[NoBrainer] Getting constructor information with PowerShell 5 easily

Before PowerShell 5 we had to revert to reflection to be able to display constructor information in PowerShell (see Get-Constructor Fun for details). And because we used that functionality so often we created a Cmdlet Get-Constructor that is part of our biz.dfch.PS.System.Utilities module.

However with PowerShell 5 this is obsolete as it is now built into the language and runtime directly. The keyword to make this magic happen is called new (see help about_Classes or check the new class feature).

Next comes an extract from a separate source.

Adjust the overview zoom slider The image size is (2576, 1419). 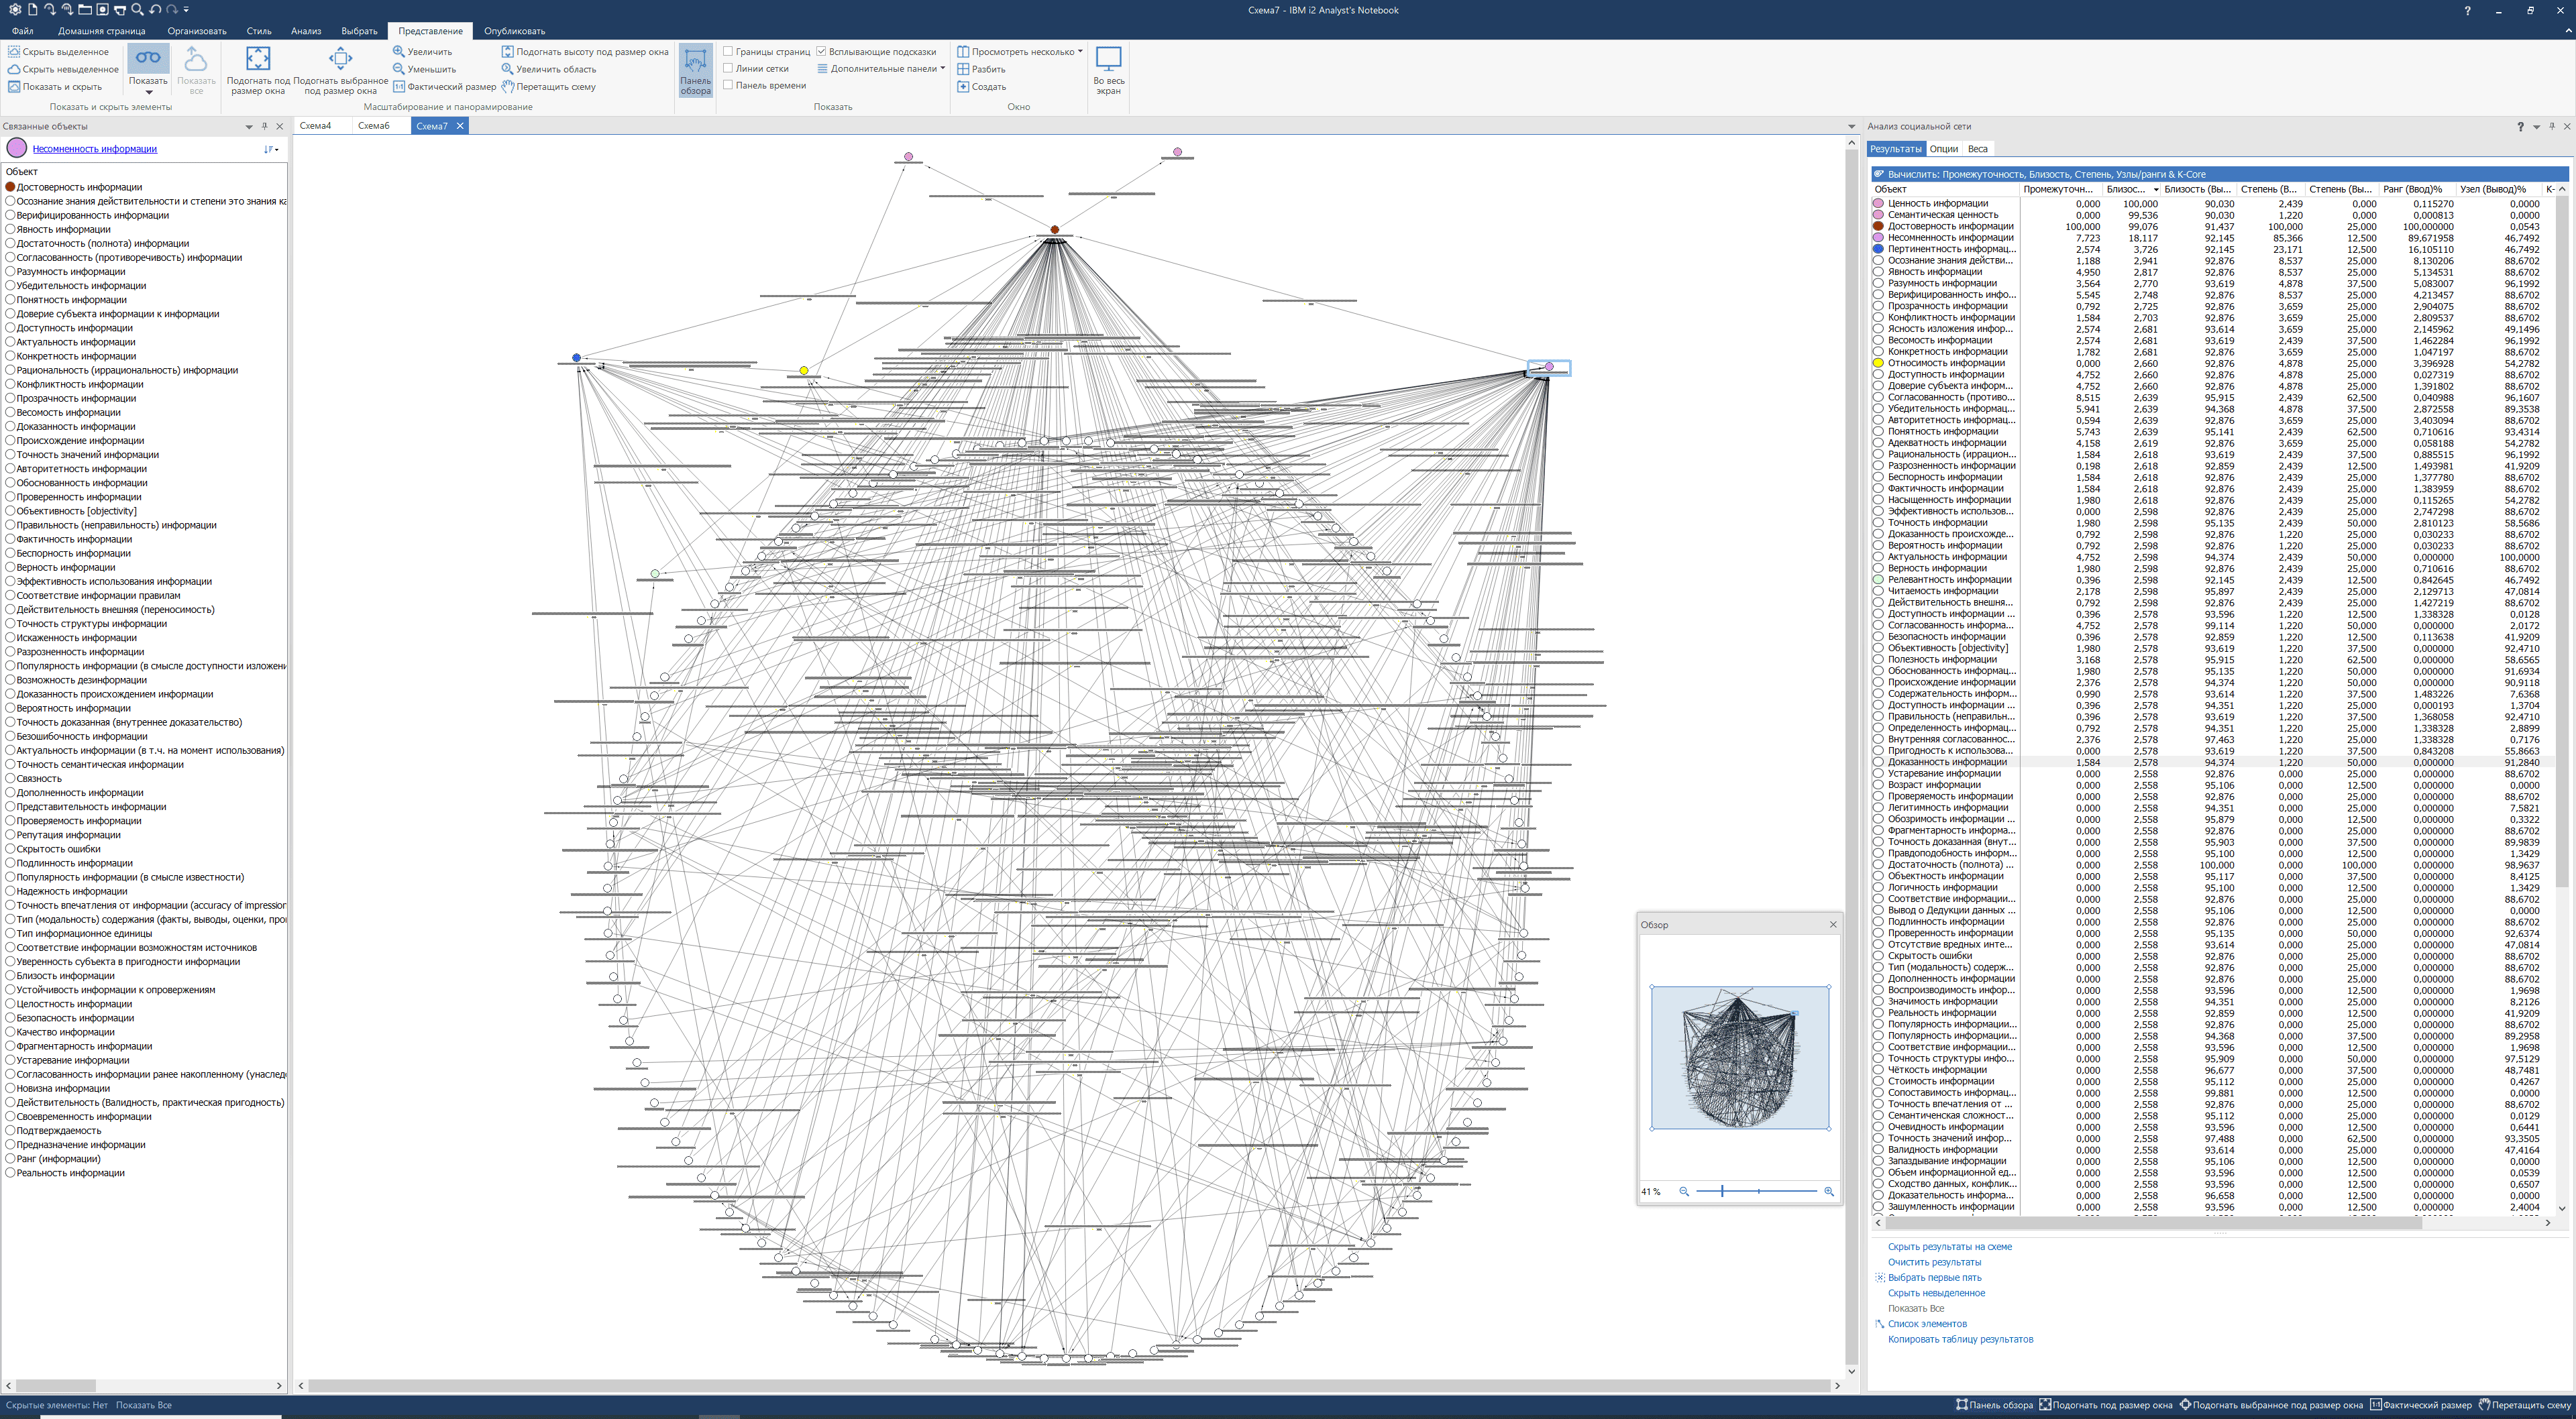pyautogui.click(x=1722, y=1191)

Every .NET object now has an additional static method called new which is added by the PowerShell runtime to that object:

PS > [Object] | gm -static -Type Method -Name new

   TypeName: System.Object

Name MemberType Definition
---- ---------- ----------
new  Method     System.Object new()

As a side note: to verify that this method is really only added by the PowerShell runtime you can invoke [Object].GetMethods([System.Reflection.BindingFlags]::Static) and see from its (empty output) that Object does not have a new method.

This method lets you create a new object of an arbitrary type. And as with all methods in PowerShell, calling a method without its parentheses gives you all its overloads and method parameters.

So to find out about all constructors of the DatetimeOffset class you just have to invoke this:

PS > [DateTimeOffset]::new

OverloadDefinitions
-------------------
System.DateTimeOffset new(long ticks, timespan offset)
System.DateTimeOffset new(datetime dateTime)
System.DateTimeOffset new(datetime dateTime, timespan offset)
System.DateTimeOffset new(int year, int month, int day, int hour, int minute, int second, timespan offset)
System.DateTimeOffset new(int year, int month, int day, int hour, int minute, int second, int millisecond, timespan offset)
System.DateTimeOffset new(int year, int month, int day, int hour, int minute, int second, int millisecond, System.Globalization.Calendar calendar, timespan offset)

Creating an object can still be done via the New-Object Cmdlet which gives you additional PowerShell specific features of property setting and direct method invocation. However if you are interested in getting the maximum speed out of your PowerShell scripts you should use the new method as you can see from these ad hoc benchmarks:

PS > Measure-Command -Expression { 
    for($c = 0; $c -lt 1000000; $c++) 
    { 
        $dt = New-Object DateTimeOffset(2019, 04, 13, 05, 42, 08, 15, [TimeSpan]::Zero) 
    } 
};

Days              : 0
Hours             : 0
Minutes           : 2
Seconds           : 6
Milliseconds      : 619
Ticks             : 1266197990
TotalDays         : 0.00146550693287037
TotalHours        : 0.0351721663888889
TotalMinutes      : 2.11032998333333
TotalSeconds      : 126.619799
TotalMilliseconds : 126619.799

PS > Measure-Command -Expression { 
    for($c = 0; $c -lt 1000000; $c++) 
    { 
        $dt = [DateTimeOffset]::new(2019, 04, 13, 05, 42, 08, 15, [TimeSpan]::Zero) 
    } 
};

Days              : 0
Hours             : 0
Minutes           : 0
Seconds           : 2
Milliseconds      : 314
Ticks             : 23140451
TotalDays         : 2.67829293981481E-05
TotalHours        : 0.000642790305555556
TotalMinutes      : 0.0385674183333333
TotalSeconds      : 2.3140451
TotalMilliseconds : 2314.0451

The difference is roughly a factor of 50 (on my development machine)!